Tuesday, July 1, 2014

3:01

I sat on the corner of Third Avenue and Pine Street in downtown Seattle.
My scarred, filthy hands shook, while I held my nearly empty, paper cup. I stared at the sidewalk. My black, greasy hair hung over my eyes. I could smell my own reek: urine, beer, and apathy.
Now and again, some passerby dropped money into my cup. I didn’t have to peek into it. I would know when I had collected enough coins. I could tell just by the cup’s weight. Right now, it held almost enough for a cheap beer.
I’d gone hours with only a minimal amount of alcohol in my system, which meant that the hallucinations would start soon.

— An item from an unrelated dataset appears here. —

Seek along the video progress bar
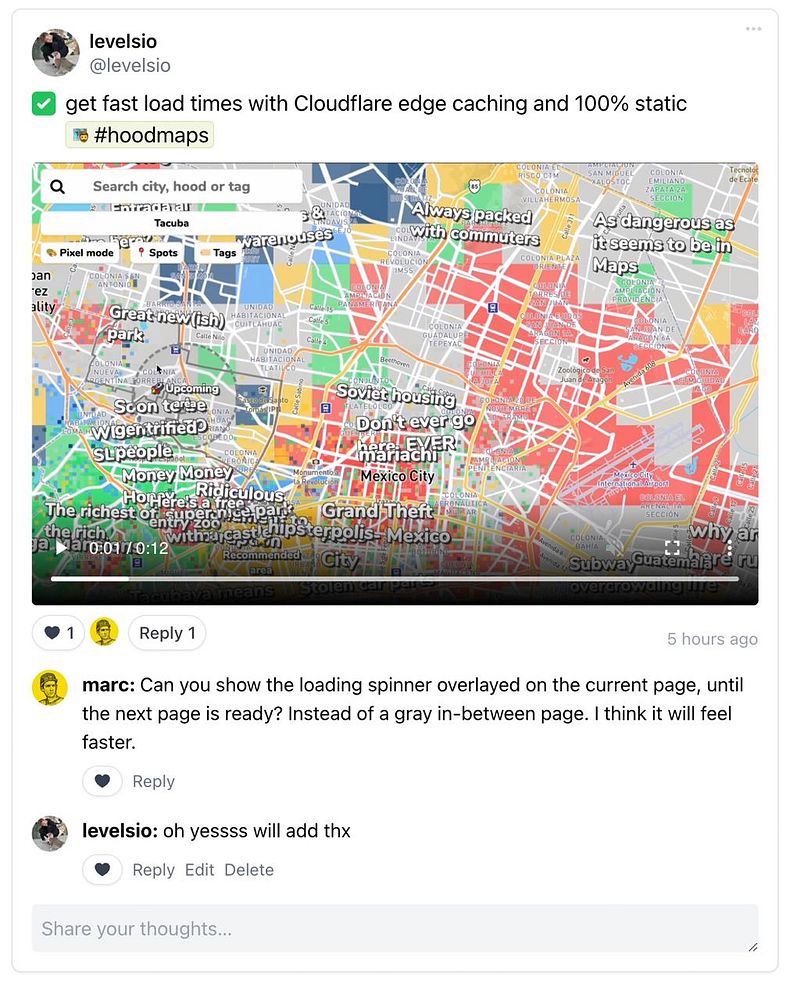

The way Christmas attracts suicide, something compelled my eyes to lift. I stared a newspaper dispenser. The front page stared back at me, though the dispenser’s window.
Its headline meant nothing to me. Its date meant everything.
October thirteenth. The accident happened today, up on Capitol Hill. 3:01 pm. Different year, same day. Somehow, the day had returned, offered me a mulligan.
I glanced at the clock that hung from the local Ross clothing store. 2:32 pm.
If I caught the bus, I could prevent the accident. I could save him.
I shook my head. Holes riddled my logic, but I couldn’t decide how. It didn’t matter. I couldn’t save anyone.
“Bobby,” an electronic voice said.
I glanced sidelong at the legless robot that crawled across the forest of legs. Pedestrians walked right past it. They couldn’t see the unfortunate fantasy.
The robot’s eyes glowed, sapphire-blue. They pled with me. The robot’s steel claws dug into the sidewalk. It dragged itself closer to me. Sparks snapped and hissed from its hips, where fate had cruelly ripped away its legs.
“Bobby,” the robot whispered. “Today was the day he died. You can save him.”
“Go away, Mom,” I whispered.
The delusion continued to crawl towards me. I looked in the opposite direction—and immediately wished I hadn’t.
A blue tricycle rolled across the street. Its tires left paths of blood.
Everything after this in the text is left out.